» Exercise: Return all the data verbatim but without images.
####################
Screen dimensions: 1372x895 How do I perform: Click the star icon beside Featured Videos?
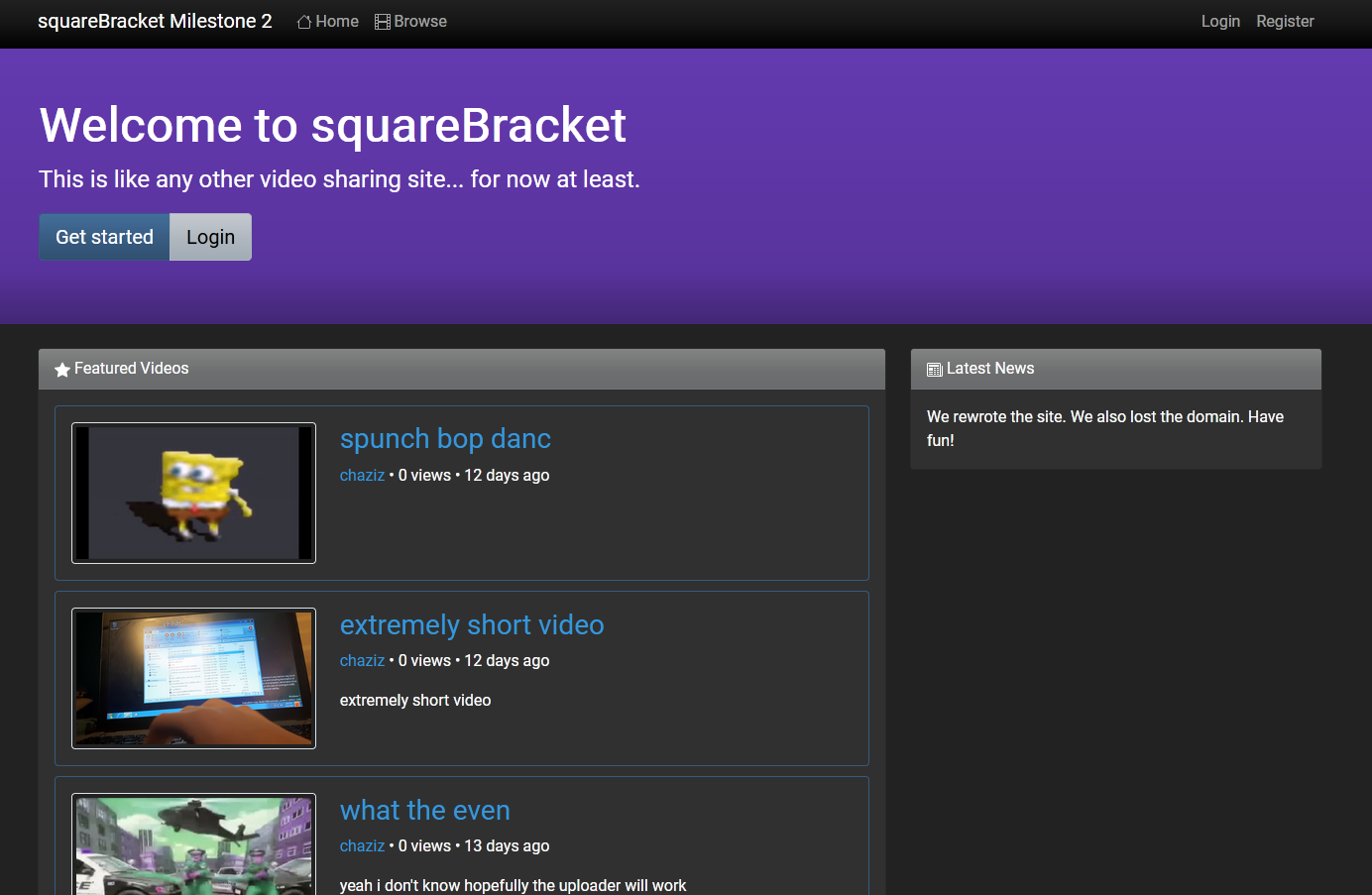[62, 369]
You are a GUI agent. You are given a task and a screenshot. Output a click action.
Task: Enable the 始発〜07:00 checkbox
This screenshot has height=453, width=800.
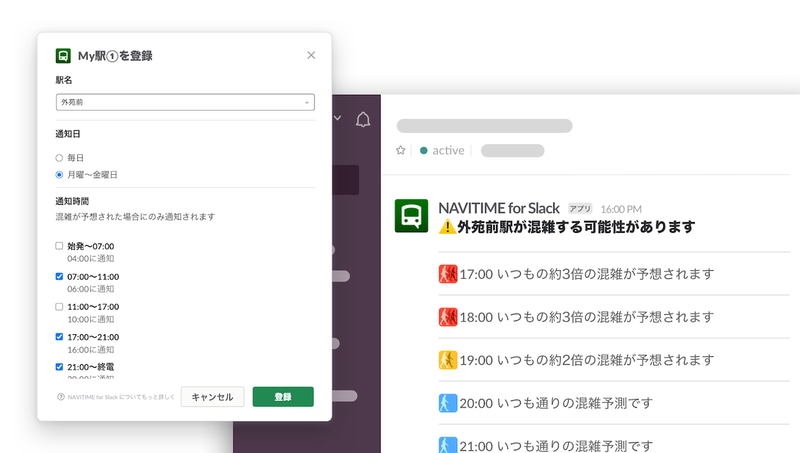59,246
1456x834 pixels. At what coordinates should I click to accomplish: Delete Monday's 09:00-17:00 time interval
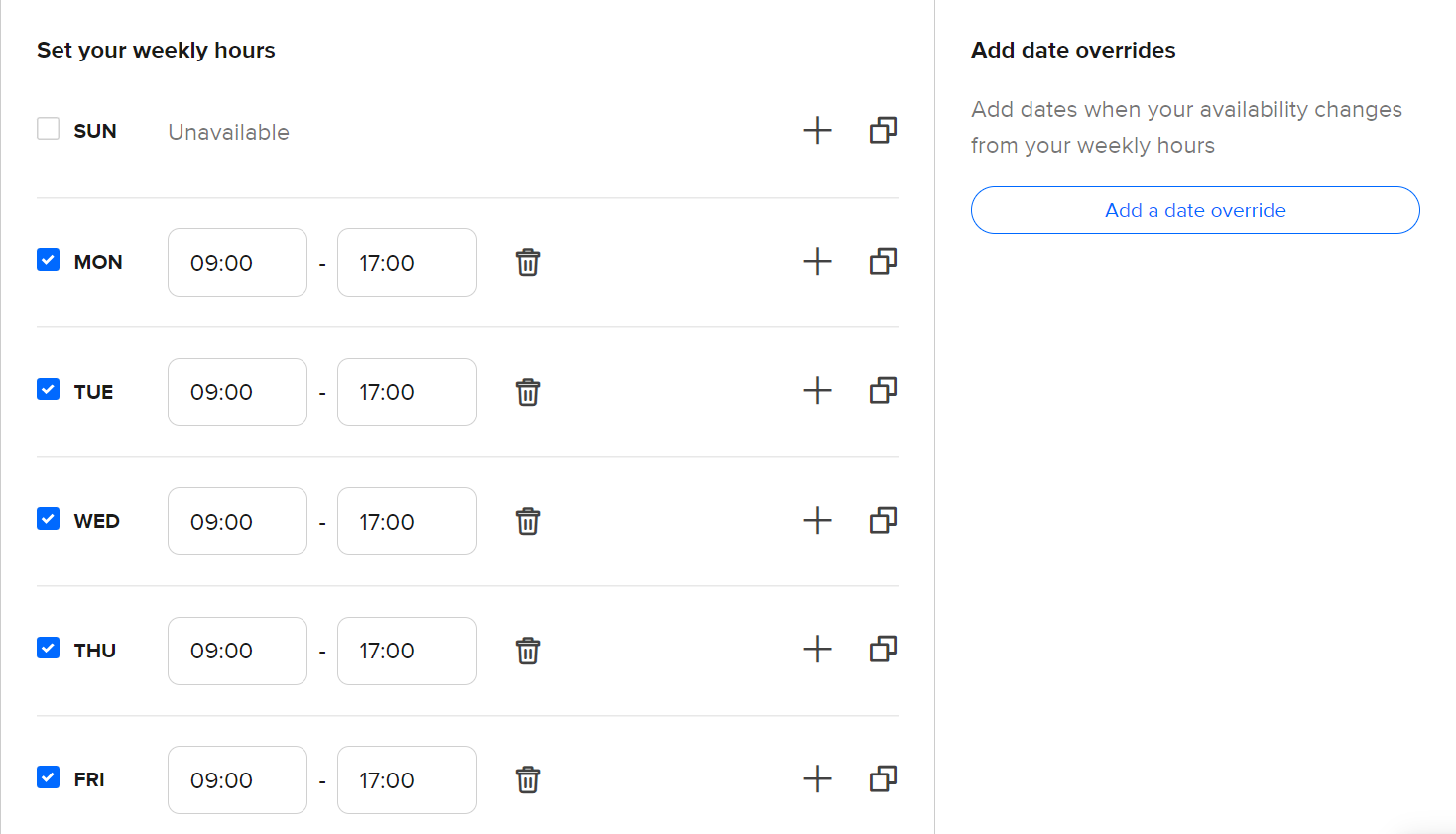pyautogui.click(x=528, y=263)
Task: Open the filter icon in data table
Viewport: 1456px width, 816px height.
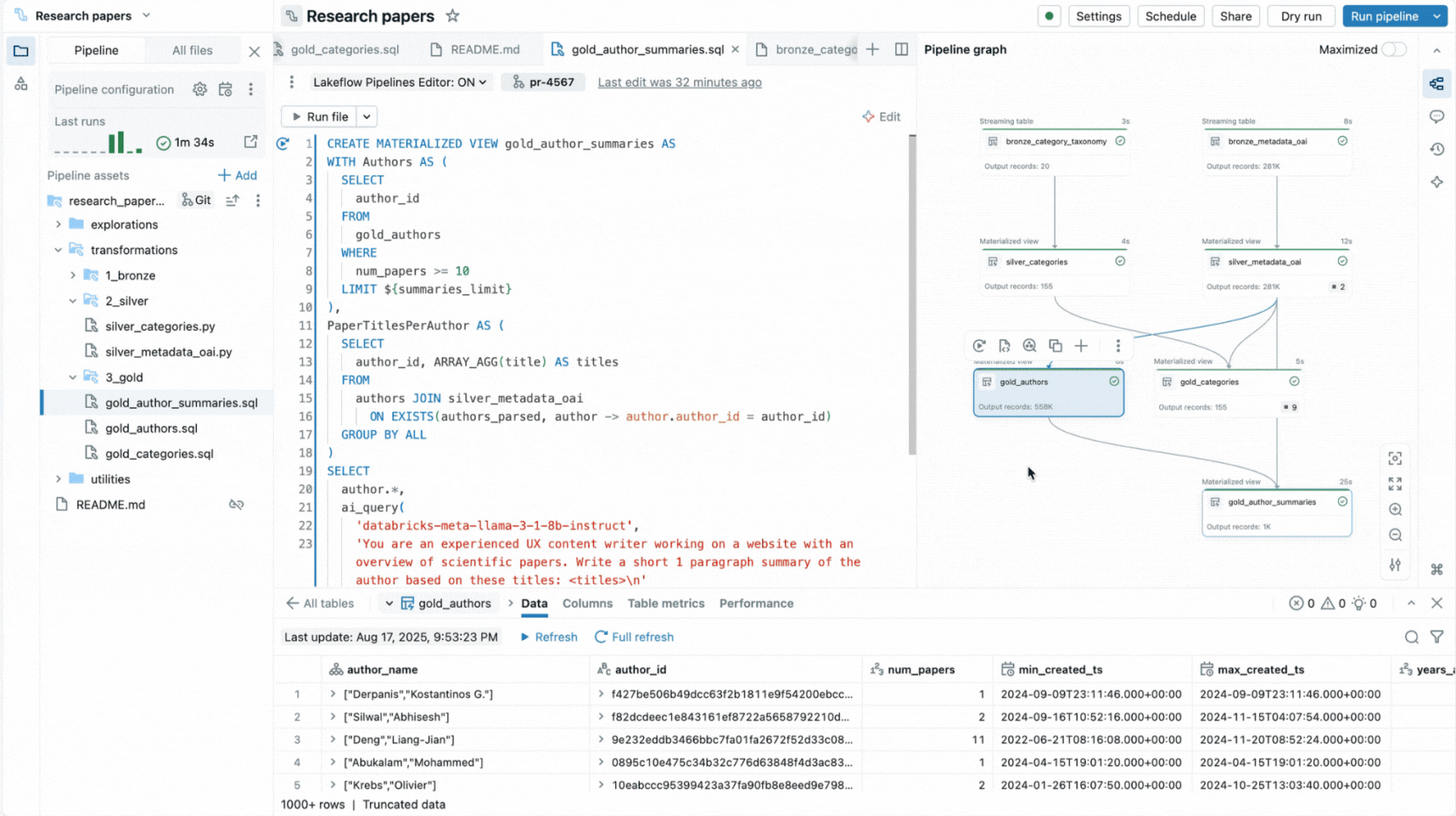Action: coord(1437,637)
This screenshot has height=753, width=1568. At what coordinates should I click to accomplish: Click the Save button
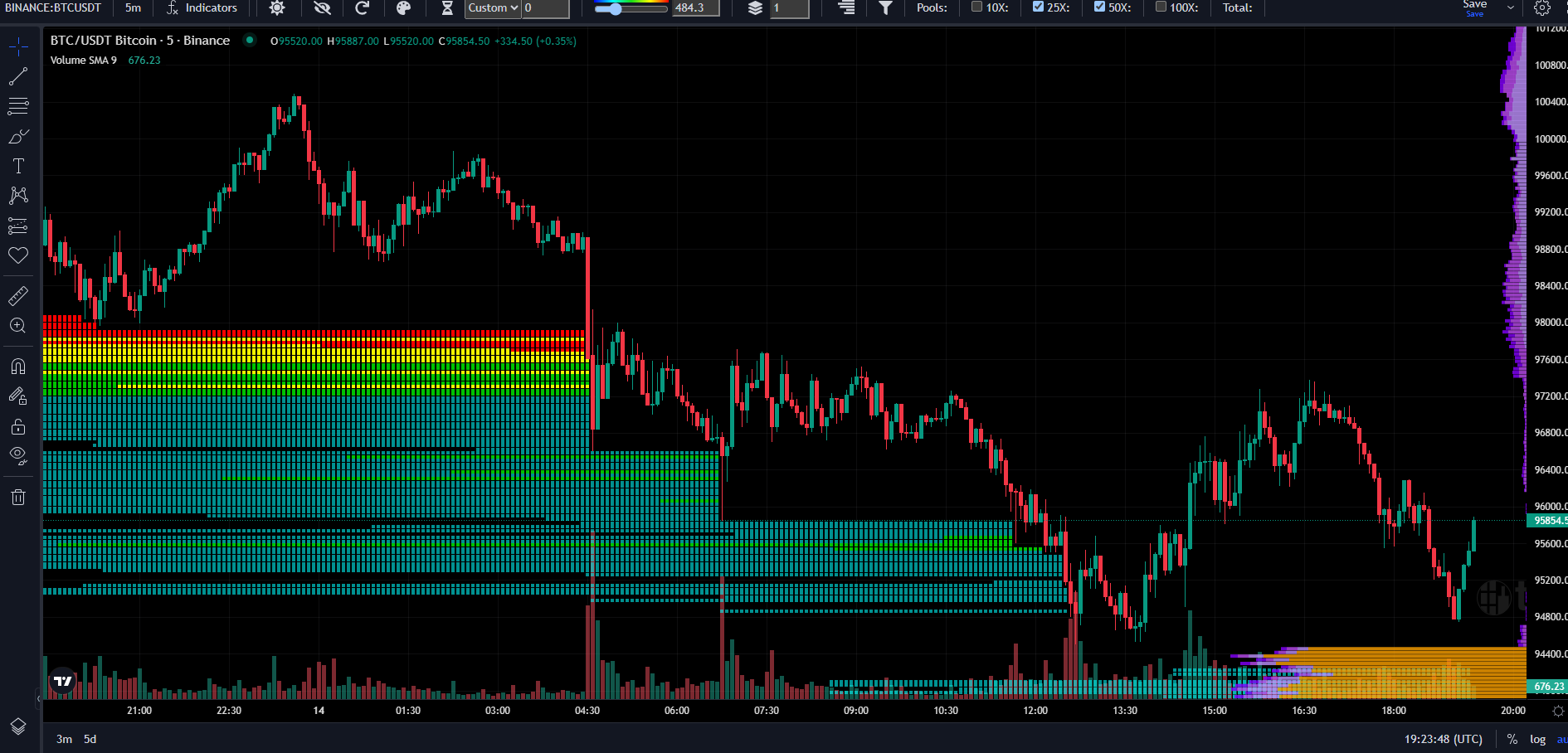[1474, 7]
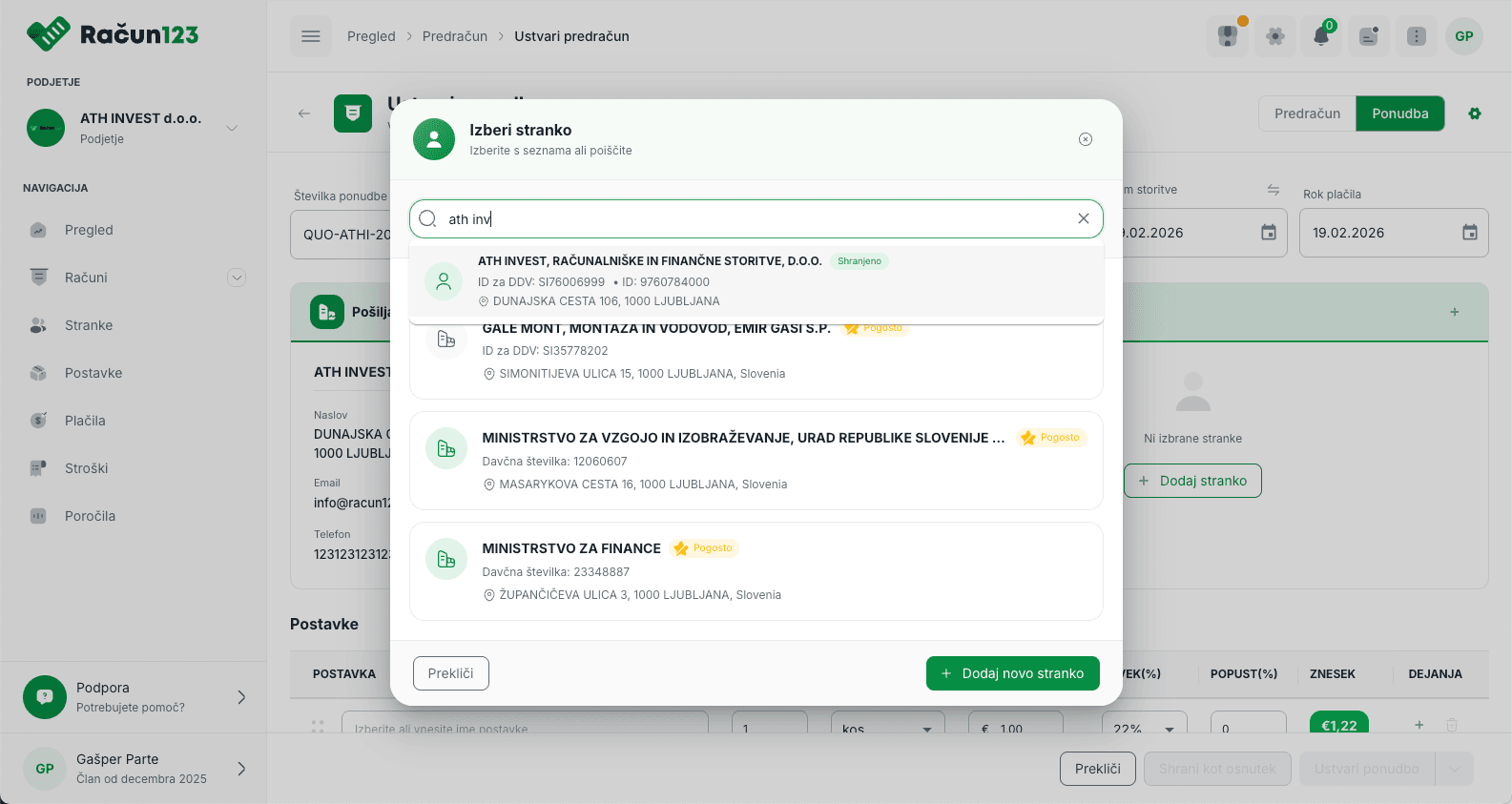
####################
» Answer box:
Screen dimensions: 1372x895 How do I perform: Click the star icon beside Featured Videos?
[62, 369]
You are a GUI agent. You are given a task and a screenshot. Output a click action.
Task: Enable the 始発〜07:00 checkbox
This screenshot has height=453, width=800.
59,246
1456x834 pixels. At what coordinates should I click to accomplish: Delete Monday's 09:00-17:00 time interval
pyautogui.click(x=528, y=263)
Task: Open the filter icon in data table
Viewport: 1456px width, 816px height.
Action: coord(1437,637)
This screenshot has height=753, width=1568. At what coordinates should I click to accomplish: Click the Save button
[1474, 7]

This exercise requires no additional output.